Sunday 19 February 2017

Lucid Air Luxury EV 2019

1,000-Horsepower Electric Luxury Sedan




Lucid Motors is one of those companies. Founded in 2007 under its former name, Atieva, the Menlo Park-based company began developing its first electric vehicle in 2014.
The car, called Lucid Air, debuted last year as a 1,000-horsepower electric luxury sedan that Lucid said would rival Tesla's highly successful Model S.
Lucid has 300 employees and is backed by Venrock - the same venture capital firm that led Apple's Series A round in 1978. Lucid also counts China's Beijing Automotive Industry Holding and Japan's Mitsui as investors. Interestingly, Jia Yueting, Faraday Future's only publicly known backer, is also an investor in Lucid.


Lucid invited Business Insider to check out a nearly finished representation of the car at its headquarters in Menlo Park.
Yes, this rolling test-bed is stripped of much of the weight that the finished sedan will carry (this temporary body is made of easy-to-produce and replace carbon fibre panels, not aluminum and steel), but it's also dialled down to half the 1000 horsepower (746kW) the production vehicle will sport from the battery pack integrated into the floor.
Moreover, with an electric motor and active air dampers at each wheel, and all that weight down in the battery lowering the centre of gravity, the car feels remarkably planted.
The Lucid Air may not be ready for production just yet, and given the vagaries of the electric vehicle (EV) startup business. (It costs upwards of US$1 billion for an established company such as General Motors to develop a new car.)
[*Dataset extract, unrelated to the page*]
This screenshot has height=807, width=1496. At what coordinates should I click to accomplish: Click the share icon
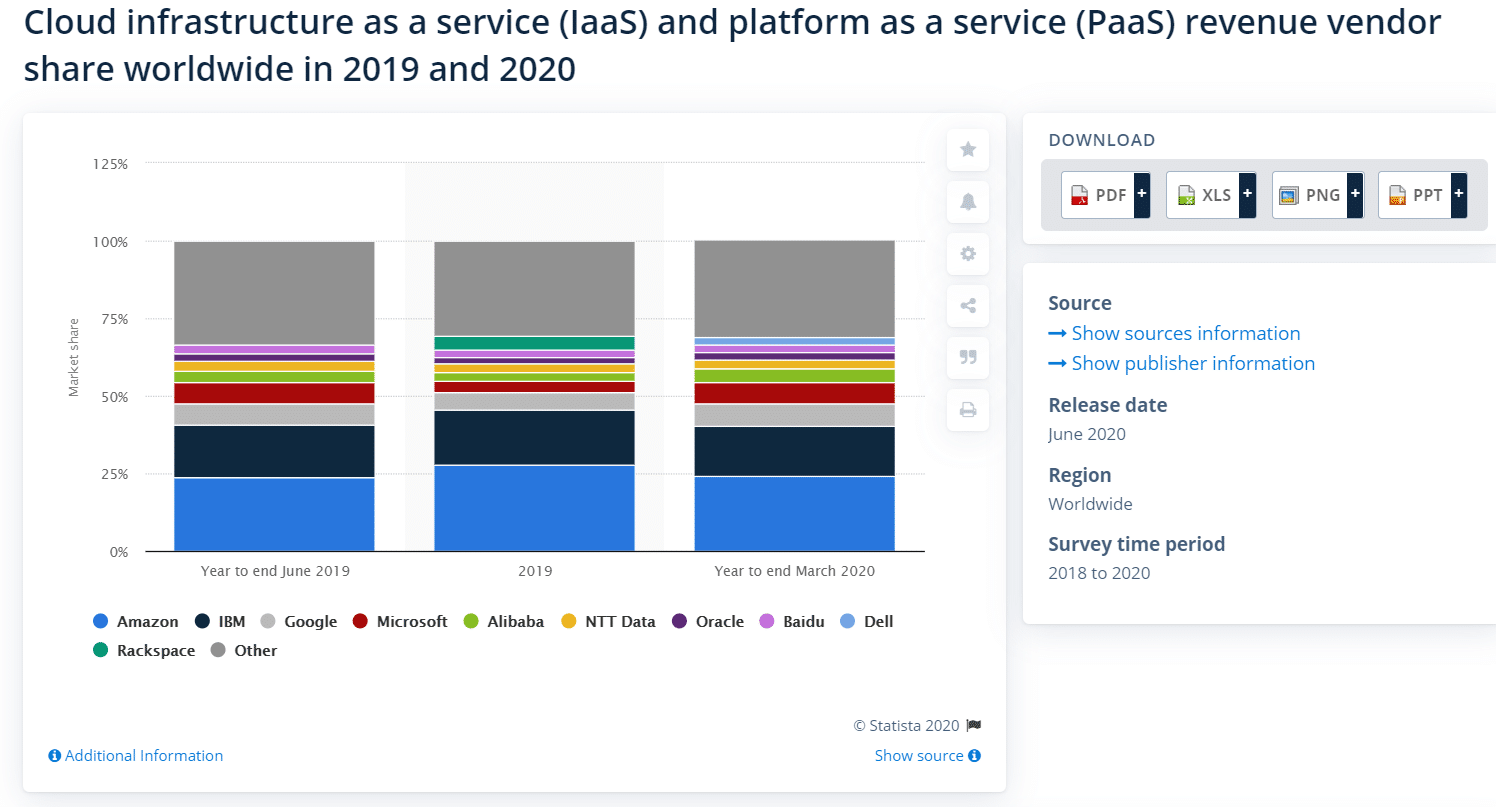(x=967, y=305)
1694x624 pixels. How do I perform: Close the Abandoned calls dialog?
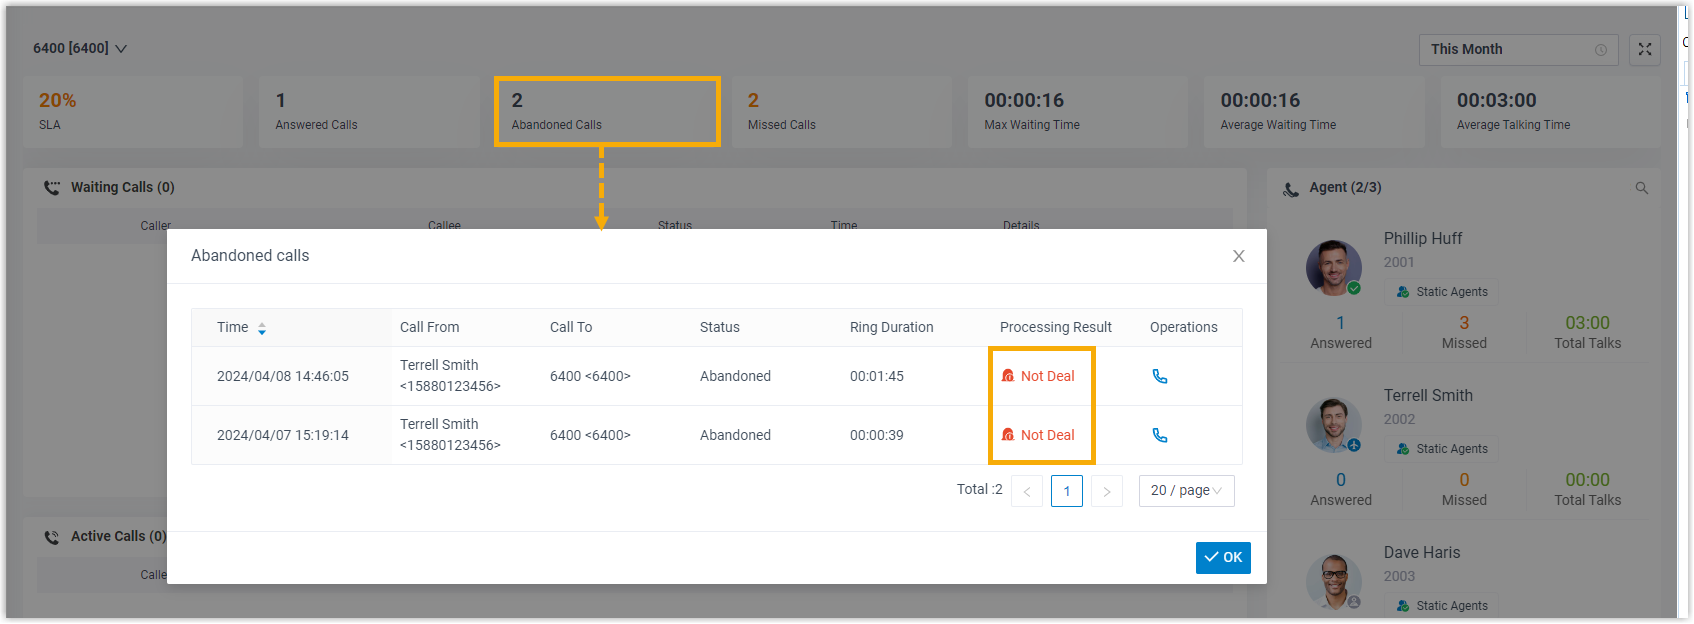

If everything goes to plan and the Air hits the road in 2019 as projected, Lucid claims the six-figure sedan (previous reports have pegged its price at up to US$160,000) will rocket like a supercar from zero to 100km/h in 2.5 seconds, range 640km on a single charge, and sport advanced driving assistance capabilities such as radar, lidar and cameras that will make it ready for autonomous operation - wherein the driver is all but irrelevant. It's the dream that the likes of Tesla and other startups, such as Faraday Future (whose billionaire investor Jia Yueting has also invested in Lucid), are all working towards.